4.) Kemudian terdapat juga fitur unggulan Kargo Nexus yaitu Business Intelligence yang menyediakan seluruh analisis data secara lengkap. Berkat fitur ini, perusahaan bisa meningkatkan pencapaian target SLA berdasarkan dokumentasi dan insight data yang menunjukkan vendor transportasi apa saja yang selama ini digunakan dan apa siapa saja yang menawarkan layanan terbaik dengan harga yang kompetitif. Perusahaan bisa menilai dan mengevaluasi kembali kebijakan yang akan diambil terkait operasional logistik agar senantiasa lebih baik lagi kedepannya.
Berbekal teknologi digital yang unggul, Kargo Nexus merupakan solusi tepat bagi para pelaku industri sektor manufaktur untuk mulai mendigitalisasikan operasional logistiknya. “Sangat penting bagi mereka untuk mulai mengadaptasikan teknologi dalam operasional logistiknya, karena industri manufaktur Indonesia perlu segera pulih dari dampak pandemi Covid-19 ini namun juga tetap meningkatkan kualitas produktivitasnya. Apa lagi mengingat tingginya demand dan pentingnya produksi dan distribusi di sektor ini. Kita perlu memangkas inefisiensi, hidden cost yang memakan biaya, dan proses yang serba manual”, tegas Delita.
Sejalan dengan salah satu fokus pemerintah saat ini, yaitu untuk mempercepat pemulihan industri sektor manufaktur dengan penerapan Industri 4.0. Sebagaimana yang telah dilaporkan oleh BKPM (Badan Koordinasi Penanaman Modal) dalam laman resminya, bahwa industri manufaktur Indonesia menyumbang sebesar 17,34% pada PDB Indonesia. “Untuk mendukung hal ini, digitalisasi dalam operasional logistik perlu direalisasikan secepatnya agar prosesnya lebih efisien dan efektif.
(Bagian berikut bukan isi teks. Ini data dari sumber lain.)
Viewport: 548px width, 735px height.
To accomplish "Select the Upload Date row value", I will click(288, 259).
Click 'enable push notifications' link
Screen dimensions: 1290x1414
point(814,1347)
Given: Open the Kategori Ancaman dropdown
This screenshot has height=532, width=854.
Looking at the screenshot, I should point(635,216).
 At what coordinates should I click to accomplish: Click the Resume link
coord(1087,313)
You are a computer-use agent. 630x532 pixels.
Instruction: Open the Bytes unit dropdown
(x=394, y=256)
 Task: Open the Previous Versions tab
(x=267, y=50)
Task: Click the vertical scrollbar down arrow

Sesuai juga dengan misi jangka panjang Kargo Nexus yaitu untuk mencapai 100% productivity gain melalui proses supply chain dan logistik melalui digitalisasi”, tambah Delita.
Tentang Kargo Technologies
Kargo Technologies adalah platform truk B2B terbesar di Indonesia. Layanan Kargo dapat berintegrasi dengan bisnis apa pun dan membuat proses rantai pasokan berjalan lebih transparan & efisien. Berbasis teknologi digital, fitur-fitur dalam semua layanan Kargo memungkinkan proses pengiriman lebih mudah. Platform Kargo memiliki jaringan mitra vendor dan transporter yang berkualitas dan terpercaya. Platform ini telah berhasil menumbuhkan 15 kali volume-nya selama setahun terakhir dan menarik klien-klien besar seperti Danone, Unilever, Coca-Cola, Shopee, Maersk, dan beberapa lainnya.